Now, I’m very fond of software coming from the corner of 37 Signals, WordPress, etc., and Flock seems to be quite attached to WordPress. So much even, that once you’ve installed Flock, you can sign up for WordPress.com, the hosted WordPress service which until now you needed an invite for. Anyway, what I’m trying to say is that although I really like how usability and cool are now together at last, I’m still quite uneasy about the whole social software thing. You see, Flock is based on the premise that everyone’s Internet experience would be a whole lot better if they shared their bookmarks via delicious. Now, I do know that it’s not necessary to do that. Flock lets you decide if and what and with whom you’ll share. Still, and I think I wrote about that already a few months back (yep, I definitely did…here’s the post), I am a bit wary when it comes to the whole thing called Web 2.0.
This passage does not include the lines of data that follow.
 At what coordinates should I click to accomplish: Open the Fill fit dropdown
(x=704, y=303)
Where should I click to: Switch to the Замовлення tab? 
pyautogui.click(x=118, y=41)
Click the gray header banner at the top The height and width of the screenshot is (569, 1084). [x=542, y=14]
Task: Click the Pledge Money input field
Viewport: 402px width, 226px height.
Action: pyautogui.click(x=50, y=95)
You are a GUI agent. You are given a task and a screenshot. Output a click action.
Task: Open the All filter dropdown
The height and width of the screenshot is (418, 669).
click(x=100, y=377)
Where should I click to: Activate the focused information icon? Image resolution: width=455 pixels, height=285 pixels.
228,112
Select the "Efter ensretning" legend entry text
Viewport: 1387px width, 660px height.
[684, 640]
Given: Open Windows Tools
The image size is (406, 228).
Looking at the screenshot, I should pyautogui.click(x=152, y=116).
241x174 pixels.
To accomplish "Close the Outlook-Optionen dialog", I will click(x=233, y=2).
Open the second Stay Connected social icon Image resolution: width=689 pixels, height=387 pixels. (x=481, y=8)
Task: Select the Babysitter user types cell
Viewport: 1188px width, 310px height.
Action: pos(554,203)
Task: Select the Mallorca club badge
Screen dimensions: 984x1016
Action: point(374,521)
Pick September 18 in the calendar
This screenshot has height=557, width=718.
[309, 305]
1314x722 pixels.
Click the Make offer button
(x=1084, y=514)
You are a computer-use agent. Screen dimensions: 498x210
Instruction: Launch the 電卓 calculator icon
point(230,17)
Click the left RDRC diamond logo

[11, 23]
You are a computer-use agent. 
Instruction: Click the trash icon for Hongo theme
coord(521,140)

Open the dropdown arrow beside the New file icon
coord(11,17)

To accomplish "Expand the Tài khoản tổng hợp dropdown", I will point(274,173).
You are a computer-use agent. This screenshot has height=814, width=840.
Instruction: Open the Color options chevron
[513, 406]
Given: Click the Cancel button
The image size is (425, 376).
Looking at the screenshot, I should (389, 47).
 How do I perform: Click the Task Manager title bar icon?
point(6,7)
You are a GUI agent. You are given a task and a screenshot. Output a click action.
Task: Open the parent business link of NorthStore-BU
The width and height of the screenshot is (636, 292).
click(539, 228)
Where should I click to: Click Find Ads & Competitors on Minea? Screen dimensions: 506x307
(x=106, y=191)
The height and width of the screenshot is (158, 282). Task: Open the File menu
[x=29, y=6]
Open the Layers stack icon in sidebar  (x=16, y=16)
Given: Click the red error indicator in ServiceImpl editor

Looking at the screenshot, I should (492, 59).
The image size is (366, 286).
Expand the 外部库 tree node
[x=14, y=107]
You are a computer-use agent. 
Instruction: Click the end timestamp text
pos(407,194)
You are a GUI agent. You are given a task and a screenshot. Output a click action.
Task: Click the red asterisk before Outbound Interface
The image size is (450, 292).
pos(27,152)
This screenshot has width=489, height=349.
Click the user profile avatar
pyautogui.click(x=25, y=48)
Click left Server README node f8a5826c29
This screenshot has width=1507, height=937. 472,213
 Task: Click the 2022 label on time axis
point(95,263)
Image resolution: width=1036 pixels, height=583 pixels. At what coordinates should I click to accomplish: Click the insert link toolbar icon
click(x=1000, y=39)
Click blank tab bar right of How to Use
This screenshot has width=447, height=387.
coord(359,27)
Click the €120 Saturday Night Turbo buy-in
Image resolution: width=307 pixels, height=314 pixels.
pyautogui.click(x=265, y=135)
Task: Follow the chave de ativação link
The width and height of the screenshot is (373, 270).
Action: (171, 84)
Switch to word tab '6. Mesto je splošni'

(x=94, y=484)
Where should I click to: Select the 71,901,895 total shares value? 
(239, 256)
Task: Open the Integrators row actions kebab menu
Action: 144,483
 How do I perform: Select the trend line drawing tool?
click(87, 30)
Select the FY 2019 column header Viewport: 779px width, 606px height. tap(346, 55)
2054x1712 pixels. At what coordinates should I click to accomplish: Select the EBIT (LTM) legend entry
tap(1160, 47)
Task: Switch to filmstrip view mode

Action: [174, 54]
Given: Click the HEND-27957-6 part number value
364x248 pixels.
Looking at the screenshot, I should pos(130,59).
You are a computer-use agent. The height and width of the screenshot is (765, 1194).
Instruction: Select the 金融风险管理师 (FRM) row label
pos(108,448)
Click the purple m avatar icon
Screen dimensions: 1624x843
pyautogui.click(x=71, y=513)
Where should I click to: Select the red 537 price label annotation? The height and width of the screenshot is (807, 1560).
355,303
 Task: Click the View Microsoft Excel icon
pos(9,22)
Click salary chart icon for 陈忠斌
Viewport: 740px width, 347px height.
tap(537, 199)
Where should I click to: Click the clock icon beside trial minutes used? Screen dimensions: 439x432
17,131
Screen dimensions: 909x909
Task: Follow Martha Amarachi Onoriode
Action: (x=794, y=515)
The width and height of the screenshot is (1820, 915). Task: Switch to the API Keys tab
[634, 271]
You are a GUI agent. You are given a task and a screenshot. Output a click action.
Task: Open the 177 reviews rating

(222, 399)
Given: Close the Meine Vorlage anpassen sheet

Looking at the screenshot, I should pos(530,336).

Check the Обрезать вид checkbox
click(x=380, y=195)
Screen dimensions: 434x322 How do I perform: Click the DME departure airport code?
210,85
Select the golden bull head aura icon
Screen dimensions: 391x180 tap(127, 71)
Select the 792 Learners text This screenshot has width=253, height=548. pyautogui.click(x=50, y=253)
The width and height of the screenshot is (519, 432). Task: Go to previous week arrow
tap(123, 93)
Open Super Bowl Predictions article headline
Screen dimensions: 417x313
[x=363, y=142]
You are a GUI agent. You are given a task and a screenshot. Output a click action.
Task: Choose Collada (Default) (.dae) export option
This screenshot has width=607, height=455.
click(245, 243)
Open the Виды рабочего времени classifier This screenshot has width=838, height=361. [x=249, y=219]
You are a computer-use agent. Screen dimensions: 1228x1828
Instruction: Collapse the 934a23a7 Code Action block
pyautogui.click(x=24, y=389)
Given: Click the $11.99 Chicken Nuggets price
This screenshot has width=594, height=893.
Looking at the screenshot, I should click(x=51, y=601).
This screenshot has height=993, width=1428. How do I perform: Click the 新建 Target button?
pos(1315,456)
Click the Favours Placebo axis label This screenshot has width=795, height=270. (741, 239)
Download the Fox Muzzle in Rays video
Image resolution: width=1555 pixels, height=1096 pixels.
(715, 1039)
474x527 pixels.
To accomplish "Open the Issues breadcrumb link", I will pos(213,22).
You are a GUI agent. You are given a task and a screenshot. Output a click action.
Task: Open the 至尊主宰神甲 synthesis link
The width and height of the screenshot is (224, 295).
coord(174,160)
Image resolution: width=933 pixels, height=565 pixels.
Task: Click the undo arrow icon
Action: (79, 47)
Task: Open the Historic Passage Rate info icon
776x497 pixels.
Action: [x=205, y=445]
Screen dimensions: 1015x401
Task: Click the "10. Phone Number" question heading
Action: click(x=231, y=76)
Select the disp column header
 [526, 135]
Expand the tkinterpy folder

I think it’s great that services like Flickr and del.icio.us and by now countless others offer the ability to share whatever you deem shareable with everyone on the web. But, and I won’t tire emphasizing on that over and over again, I don’t like the idea of storing my photos or bookmarks on some server somewhere in the world. I also don’t like the idea that full disclosure of my bookmarks, is just one (accidental) click away. I think del.icio.us is a great Zeitgeist tool, but I don’t think it should be used as a replacement for local bookmarking.
By the way, I wrote that entry via the ultra-slick, integrated-into-toolbar blogging tool provided by Flock, and I guess once they’ve worked out its kinks, I’m going to use it a lot more often.